What is being asked:
Please copy the items between the lines holding "This screenshot has width=1816, height=1426." and "pos(1301,85)", inclusive, exactly as they appear.

Supplied data:
----

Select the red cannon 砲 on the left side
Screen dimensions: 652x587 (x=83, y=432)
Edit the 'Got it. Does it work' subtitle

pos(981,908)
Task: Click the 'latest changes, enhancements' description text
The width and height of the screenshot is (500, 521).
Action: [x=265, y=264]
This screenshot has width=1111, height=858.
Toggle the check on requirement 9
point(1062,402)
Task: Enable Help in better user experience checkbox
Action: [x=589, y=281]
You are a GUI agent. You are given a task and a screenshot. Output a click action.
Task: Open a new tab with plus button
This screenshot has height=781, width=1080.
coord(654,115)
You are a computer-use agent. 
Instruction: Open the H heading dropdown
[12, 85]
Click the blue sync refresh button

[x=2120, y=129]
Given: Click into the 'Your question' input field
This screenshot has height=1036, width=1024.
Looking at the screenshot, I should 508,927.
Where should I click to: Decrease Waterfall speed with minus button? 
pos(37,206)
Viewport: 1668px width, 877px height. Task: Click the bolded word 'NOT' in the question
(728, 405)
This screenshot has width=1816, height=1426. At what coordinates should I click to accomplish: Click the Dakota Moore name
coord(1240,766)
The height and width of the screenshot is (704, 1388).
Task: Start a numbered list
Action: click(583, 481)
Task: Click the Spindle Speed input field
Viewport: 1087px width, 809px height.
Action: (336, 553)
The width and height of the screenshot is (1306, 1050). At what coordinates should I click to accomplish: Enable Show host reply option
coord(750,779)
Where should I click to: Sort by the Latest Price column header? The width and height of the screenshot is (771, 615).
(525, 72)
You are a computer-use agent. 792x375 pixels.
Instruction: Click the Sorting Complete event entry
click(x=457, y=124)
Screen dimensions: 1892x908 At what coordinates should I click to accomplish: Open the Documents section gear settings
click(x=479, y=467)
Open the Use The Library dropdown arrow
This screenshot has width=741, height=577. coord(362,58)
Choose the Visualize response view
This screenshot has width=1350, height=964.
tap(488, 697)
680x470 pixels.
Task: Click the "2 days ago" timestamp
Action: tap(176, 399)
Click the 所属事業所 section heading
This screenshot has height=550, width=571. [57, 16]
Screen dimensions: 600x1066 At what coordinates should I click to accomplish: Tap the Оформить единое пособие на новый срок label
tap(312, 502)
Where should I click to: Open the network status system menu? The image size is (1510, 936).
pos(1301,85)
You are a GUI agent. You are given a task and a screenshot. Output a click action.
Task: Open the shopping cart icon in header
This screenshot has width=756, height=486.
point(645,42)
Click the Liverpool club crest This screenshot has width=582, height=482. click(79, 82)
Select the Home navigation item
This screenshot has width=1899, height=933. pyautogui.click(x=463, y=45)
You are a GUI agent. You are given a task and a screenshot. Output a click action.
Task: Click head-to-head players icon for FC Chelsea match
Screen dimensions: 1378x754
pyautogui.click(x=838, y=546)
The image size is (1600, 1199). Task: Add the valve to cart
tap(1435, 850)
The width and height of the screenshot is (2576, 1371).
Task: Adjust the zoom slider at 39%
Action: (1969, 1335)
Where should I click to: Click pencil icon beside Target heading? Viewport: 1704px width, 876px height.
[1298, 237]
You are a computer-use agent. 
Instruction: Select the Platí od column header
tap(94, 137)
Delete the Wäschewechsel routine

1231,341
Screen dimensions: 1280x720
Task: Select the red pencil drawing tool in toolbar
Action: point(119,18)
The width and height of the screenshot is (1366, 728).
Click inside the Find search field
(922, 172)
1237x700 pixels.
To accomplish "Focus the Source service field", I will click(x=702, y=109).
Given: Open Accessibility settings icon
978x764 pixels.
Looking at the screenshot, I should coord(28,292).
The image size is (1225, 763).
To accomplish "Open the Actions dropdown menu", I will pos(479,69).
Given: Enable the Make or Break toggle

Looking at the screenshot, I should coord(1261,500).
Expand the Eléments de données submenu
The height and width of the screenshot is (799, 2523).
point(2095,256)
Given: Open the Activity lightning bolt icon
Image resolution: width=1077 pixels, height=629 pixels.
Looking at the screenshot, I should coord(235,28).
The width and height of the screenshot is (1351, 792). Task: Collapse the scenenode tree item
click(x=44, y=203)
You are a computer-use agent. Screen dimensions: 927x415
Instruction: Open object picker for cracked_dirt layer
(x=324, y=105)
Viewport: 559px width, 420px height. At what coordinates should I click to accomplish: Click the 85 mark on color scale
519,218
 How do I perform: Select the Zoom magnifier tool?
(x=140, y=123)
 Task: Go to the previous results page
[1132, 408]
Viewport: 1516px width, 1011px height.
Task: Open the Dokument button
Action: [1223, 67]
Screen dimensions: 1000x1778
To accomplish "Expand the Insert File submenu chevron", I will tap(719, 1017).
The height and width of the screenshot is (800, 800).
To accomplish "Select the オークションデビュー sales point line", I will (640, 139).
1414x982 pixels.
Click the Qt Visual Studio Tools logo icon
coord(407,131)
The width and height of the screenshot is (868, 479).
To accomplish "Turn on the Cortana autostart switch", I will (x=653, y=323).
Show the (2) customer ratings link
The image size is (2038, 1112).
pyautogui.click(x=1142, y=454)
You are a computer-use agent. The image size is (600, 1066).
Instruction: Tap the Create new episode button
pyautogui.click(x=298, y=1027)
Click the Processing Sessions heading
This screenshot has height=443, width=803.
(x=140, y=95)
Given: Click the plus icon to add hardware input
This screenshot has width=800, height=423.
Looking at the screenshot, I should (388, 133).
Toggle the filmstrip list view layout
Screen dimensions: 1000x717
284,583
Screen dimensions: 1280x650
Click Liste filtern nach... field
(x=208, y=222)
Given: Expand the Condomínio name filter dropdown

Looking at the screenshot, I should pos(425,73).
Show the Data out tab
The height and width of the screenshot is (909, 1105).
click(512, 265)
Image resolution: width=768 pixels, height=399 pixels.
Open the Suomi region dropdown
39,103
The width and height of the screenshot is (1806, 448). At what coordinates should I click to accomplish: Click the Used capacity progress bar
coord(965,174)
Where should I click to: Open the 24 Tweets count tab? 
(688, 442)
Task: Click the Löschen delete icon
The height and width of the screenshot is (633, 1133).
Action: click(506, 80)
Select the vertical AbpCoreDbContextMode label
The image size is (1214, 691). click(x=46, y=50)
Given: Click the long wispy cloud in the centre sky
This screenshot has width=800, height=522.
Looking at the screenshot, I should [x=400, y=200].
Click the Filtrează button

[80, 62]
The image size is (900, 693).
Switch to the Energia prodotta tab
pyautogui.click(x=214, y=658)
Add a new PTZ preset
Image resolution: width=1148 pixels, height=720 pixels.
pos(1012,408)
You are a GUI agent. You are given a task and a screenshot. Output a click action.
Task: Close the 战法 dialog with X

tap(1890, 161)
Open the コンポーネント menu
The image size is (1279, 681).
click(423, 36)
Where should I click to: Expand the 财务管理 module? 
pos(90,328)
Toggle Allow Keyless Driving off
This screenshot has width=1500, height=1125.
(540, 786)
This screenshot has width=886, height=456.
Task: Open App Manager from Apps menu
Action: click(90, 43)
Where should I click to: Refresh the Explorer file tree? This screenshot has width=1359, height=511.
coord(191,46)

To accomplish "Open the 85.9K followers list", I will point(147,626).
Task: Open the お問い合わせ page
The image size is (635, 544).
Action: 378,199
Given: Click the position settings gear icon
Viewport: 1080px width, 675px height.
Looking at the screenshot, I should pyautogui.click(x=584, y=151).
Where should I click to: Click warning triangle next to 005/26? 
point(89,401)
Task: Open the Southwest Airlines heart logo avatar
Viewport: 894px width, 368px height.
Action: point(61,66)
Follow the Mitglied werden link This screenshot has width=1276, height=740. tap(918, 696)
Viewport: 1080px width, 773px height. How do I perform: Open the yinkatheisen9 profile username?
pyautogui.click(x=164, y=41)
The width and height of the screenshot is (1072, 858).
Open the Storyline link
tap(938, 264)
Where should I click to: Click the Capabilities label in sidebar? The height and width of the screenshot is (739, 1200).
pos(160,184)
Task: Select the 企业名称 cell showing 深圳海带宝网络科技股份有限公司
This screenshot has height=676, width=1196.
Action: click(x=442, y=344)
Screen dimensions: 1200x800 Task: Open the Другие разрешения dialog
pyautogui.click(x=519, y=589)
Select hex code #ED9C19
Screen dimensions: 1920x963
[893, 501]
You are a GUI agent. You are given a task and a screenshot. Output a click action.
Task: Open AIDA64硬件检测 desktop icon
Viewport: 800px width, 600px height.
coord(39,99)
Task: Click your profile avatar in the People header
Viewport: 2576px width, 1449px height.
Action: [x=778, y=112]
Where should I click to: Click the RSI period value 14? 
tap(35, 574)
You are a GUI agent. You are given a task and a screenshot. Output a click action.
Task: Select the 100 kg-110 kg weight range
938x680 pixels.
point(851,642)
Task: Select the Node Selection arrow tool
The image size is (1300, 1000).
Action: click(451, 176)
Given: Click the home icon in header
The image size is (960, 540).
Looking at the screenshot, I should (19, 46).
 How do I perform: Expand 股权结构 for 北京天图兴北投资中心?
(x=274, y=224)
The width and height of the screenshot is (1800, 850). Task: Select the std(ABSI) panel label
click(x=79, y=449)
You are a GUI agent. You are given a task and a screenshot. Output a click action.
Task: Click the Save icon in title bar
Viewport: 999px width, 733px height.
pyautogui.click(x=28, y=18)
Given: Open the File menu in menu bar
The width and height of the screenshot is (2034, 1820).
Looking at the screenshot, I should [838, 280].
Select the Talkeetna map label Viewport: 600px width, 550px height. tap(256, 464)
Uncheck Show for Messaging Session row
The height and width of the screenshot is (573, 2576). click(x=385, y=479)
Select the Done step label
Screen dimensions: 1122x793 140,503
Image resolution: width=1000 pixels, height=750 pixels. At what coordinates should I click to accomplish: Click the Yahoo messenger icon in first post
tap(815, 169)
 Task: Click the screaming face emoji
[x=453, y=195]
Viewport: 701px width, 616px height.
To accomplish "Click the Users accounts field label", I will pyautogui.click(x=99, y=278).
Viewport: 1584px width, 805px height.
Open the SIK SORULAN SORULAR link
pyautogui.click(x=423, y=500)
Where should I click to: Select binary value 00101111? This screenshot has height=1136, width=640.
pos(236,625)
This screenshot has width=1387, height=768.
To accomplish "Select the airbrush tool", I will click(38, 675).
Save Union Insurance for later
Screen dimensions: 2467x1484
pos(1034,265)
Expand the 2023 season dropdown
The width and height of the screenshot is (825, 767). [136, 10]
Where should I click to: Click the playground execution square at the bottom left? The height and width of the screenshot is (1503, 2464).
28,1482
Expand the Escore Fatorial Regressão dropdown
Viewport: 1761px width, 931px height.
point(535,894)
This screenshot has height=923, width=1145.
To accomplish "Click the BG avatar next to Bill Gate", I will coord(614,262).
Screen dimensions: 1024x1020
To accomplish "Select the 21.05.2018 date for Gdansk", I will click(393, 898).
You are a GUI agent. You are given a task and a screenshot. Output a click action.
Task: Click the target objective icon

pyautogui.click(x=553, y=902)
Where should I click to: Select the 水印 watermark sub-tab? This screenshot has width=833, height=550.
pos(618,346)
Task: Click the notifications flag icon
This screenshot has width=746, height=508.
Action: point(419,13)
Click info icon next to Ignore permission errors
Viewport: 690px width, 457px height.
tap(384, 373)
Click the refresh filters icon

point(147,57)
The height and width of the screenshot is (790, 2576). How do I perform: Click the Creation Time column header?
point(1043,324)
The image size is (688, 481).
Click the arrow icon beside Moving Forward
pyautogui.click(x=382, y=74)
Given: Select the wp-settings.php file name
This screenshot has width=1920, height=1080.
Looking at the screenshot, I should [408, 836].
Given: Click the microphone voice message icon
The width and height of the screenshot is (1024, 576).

----

Task response:
This screenshot has width=1816, height=1426. At what coordinates should I click to accomplish: Click the Dakota Moore name
coord(1240,766)
The height and width of the screenshot is (704, 1388).
Task: Start a numbered list
Action: click(583, 481)
Task: Click the Spindle Speed input field
Viewport: 1087px width, 809px height.
Action: (336, 553)
The width and height of the screenshot is (1306, 1050). At what coordinates should I click to accomplish: Enable Show host reply option
coord(750,779)
Where should I click to: Sort by the Latest Price column header? The width and height of the screenshot is (771, 615).
(525, 72)
You are a computer-use agent. 792x375 pixels.
Instruction: Click the Sorting Complete event entry
click(x=457, y=124)
Screen dimensions: 1892x908 At what coordinates should I click to accomplish: Open the Documents section gear settings
click(x=479, y=467)
Open the Use The Library dropdown arrow
This screenshot has width=741, height=577. coord(362,58)
Choose the Visualize response view
This screenshot has width=1350, height=964.
tap(488, 697)
680x470 pixels.
Task: Click the "2 days ago" timestamp
Action: tap(176, 399)
Click the 所属事業所 section heading
This screenshot has height=550, width=571. [57, 16]
Screen dimensions: 600x1066 At what coordinates should I click to accomplish: Tap the Оформить единое пособие на новый срок label
tap(312, 502)
Where should I click to: Open the network status system menu? The image size is (1510, 936).
pos(1301,85)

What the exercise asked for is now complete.